Смирнов гневно ткнул пальцем в воздух над головой.
– С таким, пардон, говном, меня там не примут, капитан! Меня там высмеют в лучшем случае.
Руки полковника снова опустились к бумагам на столе и принялись судорожно их перелистывать.
– Что ты пытаешься от меня скрыть, капитан? Кого выгораживаешь? – неожиданно спокойно спросил полковник. – Что за интерес у тебя в этом деле? Мне что, настаивать на твоем отстранении?
Окунев похолодел. Кто-то настучал насчет Ольги! Да никто не мог, кроме Степки Галкина! Мстит, гад, за утро первого января. Точно мстит.
– Никак нет, товарищ полковник. Нет никакого интереса. Просто счел преждевременным докладывать, не имея на руках веских доказательств.

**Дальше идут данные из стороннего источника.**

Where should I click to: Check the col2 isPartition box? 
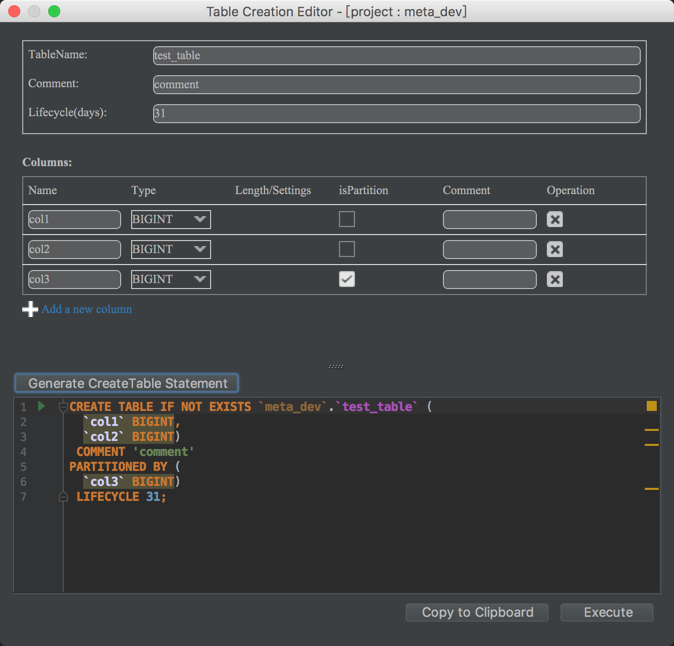(x=347, y=249)
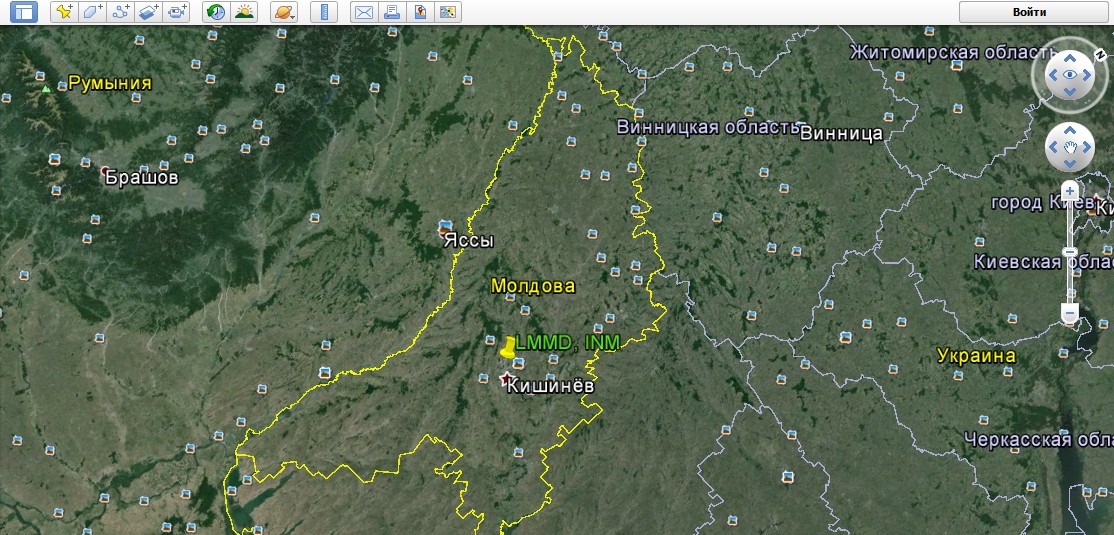Add an image overlay
The height and width of the screenshot is (535, 1114).
point(149,12)
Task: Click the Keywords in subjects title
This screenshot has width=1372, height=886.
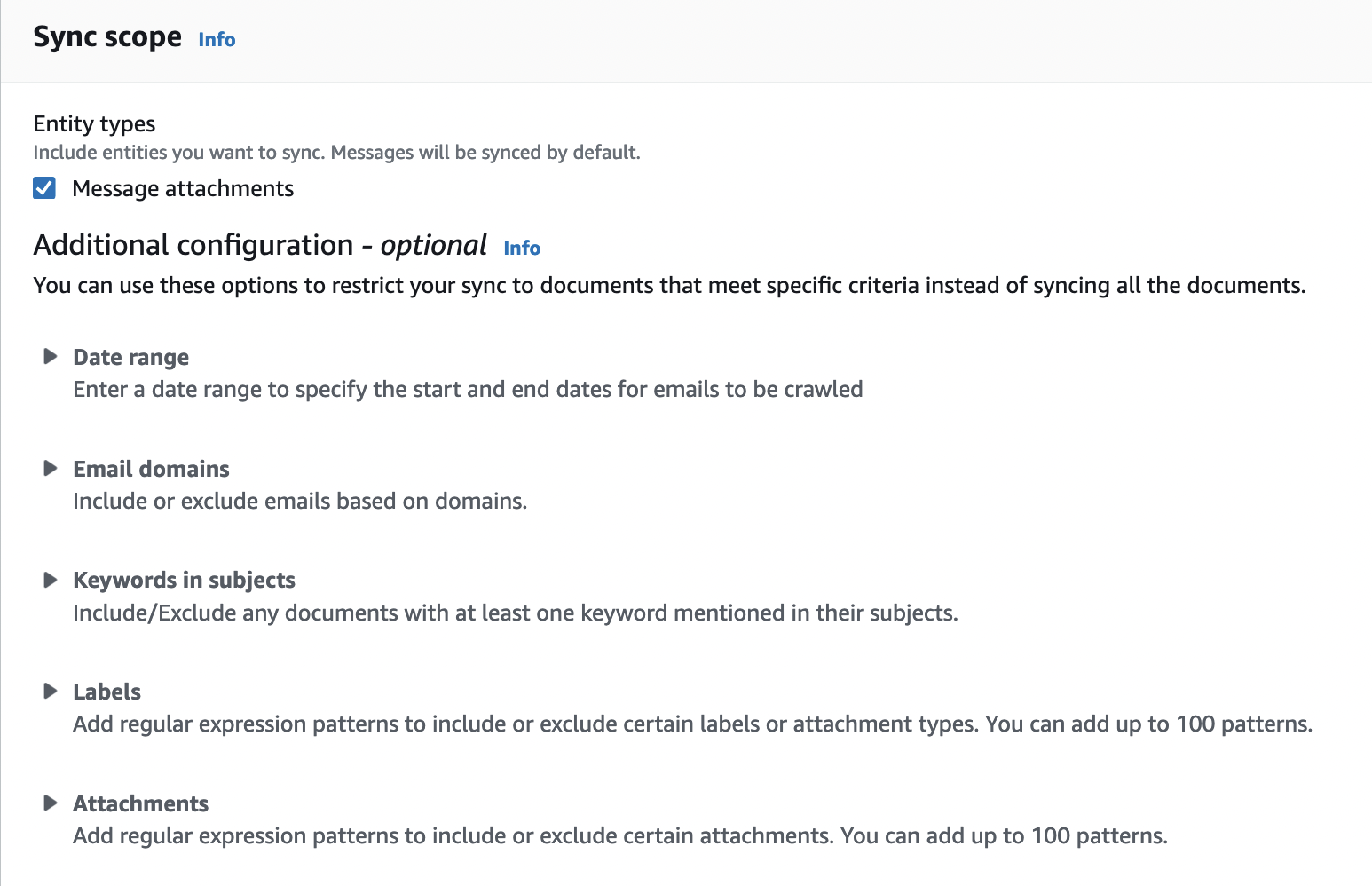Action: tap(184, 581)
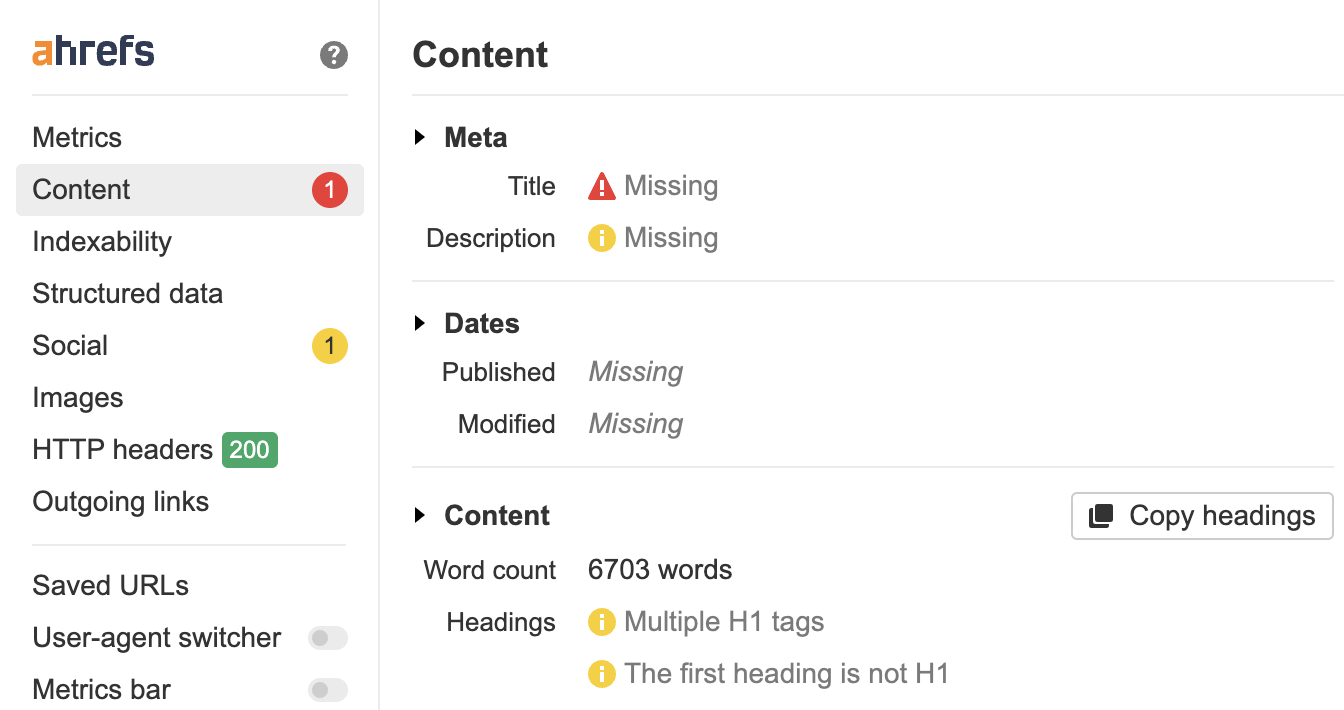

– Так доложи без веских, – смягчился полковник. Он был отходчивым и не любил свирепствовать. – Мне важно знать твои соображения по этим двум убийствам. Говори, капитан.
Степа начал говорить.
– По моим соображениям, эти два дела, товарищ полковник, следует объединять, – начал он осторожно. – А пошло все со смерти некоего Виктора Деревнина, уголовника-рецидивиста. Смерть с виду некриминальная: сердечная недостаточность. Но эксперт утверждает, что имелось сильное переохлаждение. И это в разгар лета!
– Стоп, капитан. – Смирнов высоко поднял густые брови, глянул непонимающе. – Ты о чем сейчас? Январь на календаре.
– Прошу прощения, товарищ полковник. Вы просили досконально, вот я и начал сначала.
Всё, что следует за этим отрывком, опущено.